→ Task statement
State the number of lines in the material below that hold "tree", and add nothing to it.

(Source records)

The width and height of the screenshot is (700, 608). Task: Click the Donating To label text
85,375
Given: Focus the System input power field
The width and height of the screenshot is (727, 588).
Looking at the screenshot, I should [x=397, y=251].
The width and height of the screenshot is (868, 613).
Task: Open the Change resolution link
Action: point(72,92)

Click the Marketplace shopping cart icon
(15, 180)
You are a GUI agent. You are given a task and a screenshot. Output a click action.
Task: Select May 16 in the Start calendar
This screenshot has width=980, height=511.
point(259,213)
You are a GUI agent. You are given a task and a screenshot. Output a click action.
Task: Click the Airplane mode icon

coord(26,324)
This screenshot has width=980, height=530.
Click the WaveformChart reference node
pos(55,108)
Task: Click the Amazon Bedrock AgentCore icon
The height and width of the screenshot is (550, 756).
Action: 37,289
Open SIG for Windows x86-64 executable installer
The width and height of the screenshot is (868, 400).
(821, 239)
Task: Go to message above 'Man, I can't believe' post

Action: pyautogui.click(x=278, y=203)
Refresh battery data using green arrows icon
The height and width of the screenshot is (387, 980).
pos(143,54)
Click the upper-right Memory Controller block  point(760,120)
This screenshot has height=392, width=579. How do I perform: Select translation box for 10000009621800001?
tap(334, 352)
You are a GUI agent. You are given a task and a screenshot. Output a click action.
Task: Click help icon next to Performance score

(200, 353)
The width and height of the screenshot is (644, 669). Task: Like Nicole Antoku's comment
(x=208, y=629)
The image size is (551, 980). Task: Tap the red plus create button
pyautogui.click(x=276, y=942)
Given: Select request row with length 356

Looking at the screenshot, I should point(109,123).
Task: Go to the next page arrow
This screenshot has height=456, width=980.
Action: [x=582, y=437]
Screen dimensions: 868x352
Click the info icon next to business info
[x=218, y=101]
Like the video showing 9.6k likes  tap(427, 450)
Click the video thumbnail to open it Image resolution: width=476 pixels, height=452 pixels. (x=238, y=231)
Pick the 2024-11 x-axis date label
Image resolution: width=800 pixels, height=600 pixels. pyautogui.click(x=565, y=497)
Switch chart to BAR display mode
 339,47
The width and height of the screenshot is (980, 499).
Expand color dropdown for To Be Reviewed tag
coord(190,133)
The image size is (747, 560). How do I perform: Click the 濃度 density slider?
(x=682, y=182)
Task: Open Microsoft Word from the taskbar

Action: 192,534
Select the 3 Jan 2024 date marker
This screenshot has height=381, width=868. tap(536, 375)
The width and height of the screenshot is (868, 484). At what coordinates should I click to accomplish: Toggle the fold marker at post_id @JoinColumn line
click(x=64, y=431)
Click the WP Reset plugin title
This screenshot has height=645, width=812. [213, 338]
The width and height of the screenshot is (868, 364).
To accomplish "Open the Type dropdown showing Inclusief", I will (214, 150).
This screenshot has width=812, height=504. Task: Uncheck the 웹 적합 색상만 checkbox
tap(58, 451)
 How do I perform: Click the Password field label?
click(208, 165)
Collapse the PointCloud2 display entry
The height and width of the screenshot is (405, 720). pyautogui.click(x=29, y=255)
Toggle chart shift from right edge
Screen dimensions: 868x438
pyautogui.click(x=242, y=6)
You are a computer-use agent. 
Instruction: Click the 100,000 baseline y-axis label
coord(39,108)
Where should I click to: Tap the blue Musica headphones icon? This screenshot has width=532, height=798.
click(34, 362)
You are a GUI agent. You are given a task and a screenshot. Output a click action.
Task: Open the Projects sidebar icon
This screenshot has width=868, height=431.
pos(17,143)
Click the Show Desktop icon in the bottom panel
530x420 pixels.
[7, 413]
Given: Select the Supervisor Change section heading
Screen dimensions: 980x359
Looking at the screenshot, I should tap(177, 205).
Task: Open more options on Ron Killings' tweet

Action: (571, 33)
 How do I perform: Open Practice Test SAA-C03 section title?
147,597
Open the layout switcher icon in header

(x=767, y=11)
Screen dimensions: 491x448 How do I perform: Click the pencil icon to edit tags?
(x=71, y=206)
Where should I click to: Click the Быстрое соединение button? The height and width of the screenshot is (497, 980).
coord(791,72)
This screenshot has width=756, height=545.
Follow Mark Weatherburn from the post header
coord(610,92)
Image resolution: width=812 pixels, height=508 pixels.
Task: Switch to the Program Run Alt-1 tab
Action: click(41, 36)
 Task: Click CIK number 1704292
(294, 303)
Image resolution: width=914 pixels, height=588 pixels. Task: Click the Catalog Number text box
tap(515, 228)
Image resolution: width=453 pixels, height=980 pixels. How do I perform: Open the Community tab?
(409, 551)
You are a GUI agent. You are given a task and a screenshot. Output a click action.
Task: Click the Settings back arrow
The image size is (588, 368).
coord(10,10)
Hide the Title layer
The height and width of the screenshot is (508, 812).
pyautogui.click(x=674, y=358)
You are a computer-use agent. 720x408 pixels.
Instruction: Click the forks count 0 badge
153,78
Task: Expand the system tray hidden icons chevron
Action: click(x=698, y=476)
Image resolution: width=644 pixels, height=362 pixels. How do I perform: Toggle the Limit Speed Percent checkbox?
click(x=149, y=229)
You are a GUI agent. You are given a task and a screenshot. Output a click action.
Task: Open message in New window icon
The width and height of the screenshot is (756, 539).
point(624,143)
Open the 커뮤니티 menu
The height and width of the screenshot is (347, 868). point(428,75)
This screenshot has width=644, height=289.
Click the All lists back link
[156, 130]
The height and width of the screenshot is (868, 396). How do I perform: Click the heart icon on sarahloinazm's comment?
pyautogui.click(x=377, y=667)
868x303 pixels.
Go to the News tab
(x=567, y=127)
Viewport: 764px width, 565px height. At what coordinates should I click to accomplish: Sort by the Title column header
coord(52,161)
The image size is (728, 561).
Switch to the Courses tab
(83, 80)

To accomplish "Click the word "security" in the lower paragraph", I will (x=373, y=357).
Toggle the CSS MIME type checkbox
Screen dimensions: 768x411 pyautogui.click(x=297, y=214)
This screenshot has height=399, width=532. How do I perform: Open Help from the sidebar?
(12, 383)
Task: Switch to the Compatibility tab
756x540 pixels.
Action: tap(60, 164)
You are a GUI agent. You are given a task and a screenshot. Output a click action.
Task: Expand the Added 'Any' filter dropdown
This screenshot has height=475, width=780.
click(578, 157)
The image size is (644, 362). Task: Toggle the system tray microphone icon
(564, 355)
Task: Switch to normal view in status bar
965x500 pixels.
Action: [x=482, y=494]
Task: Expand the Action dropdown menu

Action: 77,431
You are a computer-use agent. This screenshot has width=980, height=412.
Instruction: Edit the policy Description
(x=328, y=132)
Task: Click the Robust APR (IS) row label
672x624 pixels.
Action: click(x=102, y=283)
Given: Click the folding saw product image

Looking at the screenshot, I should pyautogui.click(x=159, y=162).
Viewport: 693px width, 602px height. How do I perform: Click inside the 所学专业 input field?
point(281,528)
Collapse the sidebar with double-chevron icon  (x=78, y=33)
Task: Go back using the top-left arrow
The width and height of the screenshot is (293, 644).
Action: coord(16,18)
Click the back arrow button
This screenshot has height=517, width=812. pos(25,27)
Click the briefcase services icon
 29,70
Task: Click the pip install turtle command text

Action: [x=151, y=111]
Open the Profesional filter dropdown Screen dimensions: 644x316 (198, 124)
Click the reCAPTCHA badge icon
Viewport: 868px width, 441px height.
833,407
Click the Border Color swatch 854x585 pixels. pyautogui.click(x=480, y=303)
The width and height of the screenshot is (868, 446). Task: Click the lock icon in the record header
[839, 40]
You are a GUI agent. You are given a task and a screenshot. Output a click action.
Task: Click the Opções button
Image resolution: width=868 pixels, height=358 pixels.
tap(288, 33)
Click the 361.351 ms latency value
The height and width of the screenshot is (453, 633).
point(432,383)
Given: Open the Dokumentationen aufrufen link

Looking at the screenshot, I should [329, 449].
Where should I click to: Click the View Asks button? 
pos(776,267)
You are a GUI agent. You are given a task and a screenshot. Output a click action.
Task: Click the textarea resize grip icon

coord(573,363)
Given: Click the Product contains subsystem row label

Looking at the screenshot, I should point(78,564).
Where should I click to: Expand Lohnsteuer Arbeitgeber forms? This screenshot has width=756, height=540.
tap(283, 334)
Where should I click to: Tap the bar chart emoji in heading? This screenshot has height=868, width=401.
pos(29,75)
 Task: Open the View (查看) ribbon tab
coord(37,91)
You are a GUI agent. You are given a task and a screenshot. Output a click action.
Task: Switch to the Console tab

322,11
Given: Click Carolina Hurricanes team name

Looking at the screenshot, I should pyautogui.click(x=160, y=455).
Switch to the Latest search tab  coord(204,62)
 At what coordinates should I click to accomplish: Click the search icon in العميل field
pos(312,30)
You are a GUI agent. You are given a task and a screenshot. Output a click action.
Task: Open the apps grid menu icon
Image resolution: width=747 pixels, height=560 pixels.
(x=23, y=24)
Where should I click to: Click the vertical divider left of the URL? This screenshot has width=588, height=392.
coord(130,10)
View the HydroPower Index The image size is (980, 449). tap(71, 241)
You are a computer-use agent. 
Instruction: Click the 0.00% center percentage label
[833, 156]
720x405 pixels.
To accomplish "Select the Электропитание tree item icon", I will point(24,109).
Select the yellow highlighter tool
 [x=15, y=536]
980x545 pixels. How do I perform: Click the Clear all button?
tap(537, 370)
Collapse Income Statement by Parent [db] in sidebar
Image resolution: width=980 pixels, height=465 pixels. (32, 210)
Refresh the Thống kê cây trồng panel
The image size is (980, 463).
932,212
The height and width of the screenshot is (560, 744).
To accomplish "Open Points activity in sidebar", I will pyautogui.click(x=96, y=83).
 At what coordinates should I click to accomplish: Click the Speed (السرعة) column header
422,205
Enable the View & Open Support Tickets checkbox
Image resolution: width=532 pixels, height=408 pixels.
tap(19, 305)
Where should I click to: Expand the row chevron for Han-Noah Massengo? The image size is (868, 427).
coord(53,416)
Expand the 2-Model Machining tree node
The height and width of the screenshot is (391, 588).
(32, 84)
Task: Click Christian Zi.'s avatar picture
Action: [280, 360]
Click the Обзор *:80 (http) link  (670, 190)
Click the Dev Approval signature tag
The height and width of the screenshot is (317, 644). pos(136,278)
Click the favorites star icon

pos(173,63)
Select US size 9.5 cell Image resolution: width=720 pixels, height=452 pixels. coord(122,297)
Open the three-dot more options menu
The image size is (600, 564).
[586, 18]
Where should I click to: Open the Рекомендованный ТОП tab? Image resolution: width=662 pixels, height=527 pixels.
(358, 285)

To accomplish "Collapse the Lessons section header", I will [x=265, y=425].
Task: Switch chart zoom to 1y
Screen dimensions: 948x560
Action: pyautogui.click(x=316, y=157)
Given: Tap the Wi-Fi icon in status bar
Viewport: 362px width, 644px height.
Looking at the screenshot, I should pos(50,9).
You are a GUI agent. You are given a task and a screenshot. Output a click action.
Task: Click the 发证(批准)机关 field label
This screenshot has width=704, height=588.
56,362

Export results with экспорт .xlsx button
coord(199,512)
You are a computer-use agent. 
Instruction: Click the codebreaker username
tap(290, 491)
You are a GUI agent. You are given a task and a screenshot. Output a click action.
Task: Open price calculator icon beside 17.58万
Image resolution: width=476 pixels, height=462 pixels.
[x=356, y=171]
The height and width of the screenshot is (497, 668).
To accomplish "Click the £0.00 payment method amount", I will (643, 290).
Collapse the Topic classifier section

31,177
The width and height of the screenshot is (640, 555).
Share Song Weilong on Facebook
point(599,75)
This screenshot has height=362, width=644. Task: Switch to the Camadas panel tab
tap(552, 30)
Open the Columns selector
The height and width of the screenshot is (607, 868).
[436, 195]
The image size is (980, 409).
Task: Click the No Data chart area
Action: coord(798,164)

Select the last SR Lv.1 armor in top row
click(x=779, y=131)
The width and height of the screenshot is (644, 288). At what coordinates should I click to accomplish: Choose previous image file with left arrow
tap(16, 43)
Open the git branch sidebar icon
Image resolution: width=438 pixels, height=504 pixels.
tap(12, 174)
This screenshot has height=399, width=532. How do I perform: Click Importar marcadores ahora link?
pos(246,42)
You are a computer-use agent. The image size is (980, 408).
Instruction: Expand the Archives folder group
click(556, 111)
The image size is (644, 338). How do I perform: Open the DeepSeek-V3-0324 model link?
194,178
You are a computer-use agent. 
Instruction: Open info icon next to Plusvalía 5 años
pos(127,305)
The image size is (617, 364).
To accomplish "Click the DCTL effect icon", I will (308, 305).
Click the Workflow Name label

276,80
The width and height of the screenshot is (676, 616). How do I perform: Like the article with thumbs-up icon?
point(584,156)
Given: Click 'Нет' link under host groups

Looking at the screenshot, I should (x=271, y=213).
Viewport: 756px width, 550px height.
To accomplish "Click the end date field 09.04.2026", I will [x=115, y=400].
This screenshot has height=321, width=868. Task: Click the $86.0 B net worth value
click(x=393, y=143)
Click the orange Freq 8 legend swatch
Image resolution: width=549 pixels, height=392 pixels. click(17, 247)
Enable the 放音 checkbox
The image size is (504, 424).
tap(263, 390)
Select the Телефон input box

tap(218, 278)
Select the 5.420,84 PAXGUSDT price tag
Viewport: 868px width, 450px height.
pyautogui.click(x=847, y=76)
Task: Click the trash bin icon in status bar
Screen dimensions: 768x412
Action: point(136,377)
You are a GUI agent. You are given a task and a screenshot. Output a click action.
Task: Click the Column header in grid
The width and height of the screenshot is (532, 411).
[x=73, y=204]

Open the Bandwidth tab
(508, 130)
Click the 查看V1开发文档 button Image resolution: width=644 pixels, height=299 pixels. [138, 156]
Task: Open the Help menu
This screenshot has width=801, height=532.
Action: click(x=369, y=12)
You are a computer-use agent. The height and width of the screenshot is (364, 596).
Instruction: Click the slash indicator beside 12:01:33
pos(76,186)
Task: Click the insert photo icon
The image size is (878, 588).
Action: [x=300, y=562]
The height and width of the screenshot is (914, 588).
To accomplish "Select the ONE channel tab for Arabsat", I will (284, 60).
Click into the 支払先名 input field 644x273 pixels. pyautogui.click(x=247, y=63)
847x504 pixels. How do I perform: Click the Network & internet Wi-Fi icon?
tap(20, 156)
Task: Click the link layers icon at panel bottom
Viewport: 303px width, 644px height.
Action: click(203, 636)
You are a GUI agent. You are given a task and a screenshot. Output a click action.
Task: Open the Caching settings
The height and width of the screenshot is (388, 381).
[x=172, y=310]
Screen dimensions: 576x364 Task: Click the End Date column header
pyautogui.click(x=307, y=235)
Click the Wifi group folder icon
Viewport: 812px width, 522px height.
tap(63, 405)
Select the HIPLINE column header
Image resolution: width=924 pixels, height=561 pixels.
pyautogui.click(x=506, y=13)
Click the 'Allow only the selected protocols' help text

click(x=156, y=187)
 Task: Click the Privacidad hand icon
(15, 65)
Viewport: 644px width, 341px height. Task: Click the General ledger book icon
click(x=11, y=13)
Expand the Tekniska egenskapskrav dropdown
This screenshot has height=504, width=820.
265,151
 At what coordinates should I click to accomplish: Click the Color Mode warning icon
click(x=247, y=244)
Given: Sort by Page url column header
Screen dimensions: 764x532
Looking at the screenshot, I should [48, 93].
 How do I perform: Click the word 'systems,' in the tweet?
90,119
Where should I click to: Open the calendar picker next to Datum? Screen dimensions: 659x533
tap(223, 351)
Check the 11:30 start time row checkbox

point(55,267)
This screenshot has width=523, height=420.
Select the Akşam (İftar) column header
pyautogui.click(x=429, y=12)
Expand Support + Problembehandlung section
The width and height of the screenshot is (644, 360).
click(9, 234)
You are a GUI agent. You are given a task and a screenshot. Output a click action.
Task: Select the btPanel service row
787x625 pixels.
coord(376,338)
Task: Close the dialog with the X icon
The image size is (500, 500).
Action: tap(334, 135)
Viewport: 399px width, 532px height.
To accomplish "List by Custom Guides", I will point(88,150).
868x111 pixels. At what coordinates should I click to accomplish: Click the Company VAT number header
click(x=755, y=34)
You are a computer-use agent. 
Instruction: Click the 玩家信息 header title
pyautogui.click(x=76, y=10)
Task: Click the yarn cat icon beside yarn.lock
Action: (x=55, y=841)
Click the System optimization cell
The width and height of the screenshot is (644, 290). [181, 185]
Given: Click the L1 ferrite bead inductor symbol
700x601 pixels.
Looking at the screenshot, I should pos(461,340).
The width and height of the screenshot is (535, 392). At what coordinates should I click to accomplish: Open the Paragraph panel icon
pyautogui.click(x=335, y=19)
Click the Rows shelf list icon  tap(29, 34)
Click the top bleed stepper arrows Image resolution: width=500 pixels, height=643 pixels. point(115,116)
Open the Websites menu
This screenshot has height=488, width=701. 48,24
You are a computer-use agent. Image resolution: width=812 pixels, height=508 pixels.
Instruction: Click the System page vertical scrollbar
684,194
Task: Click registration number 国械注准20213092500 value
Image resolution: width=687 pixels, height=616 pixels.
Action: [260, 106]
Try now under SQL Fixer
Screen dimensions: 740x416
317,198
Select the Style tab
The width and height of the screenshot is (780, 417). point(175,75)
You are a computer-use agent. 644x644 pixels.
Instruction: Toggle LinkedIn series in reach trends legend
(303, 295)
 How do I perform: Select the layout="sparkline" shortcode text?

(End Source records)

→ Answer for this exercise
2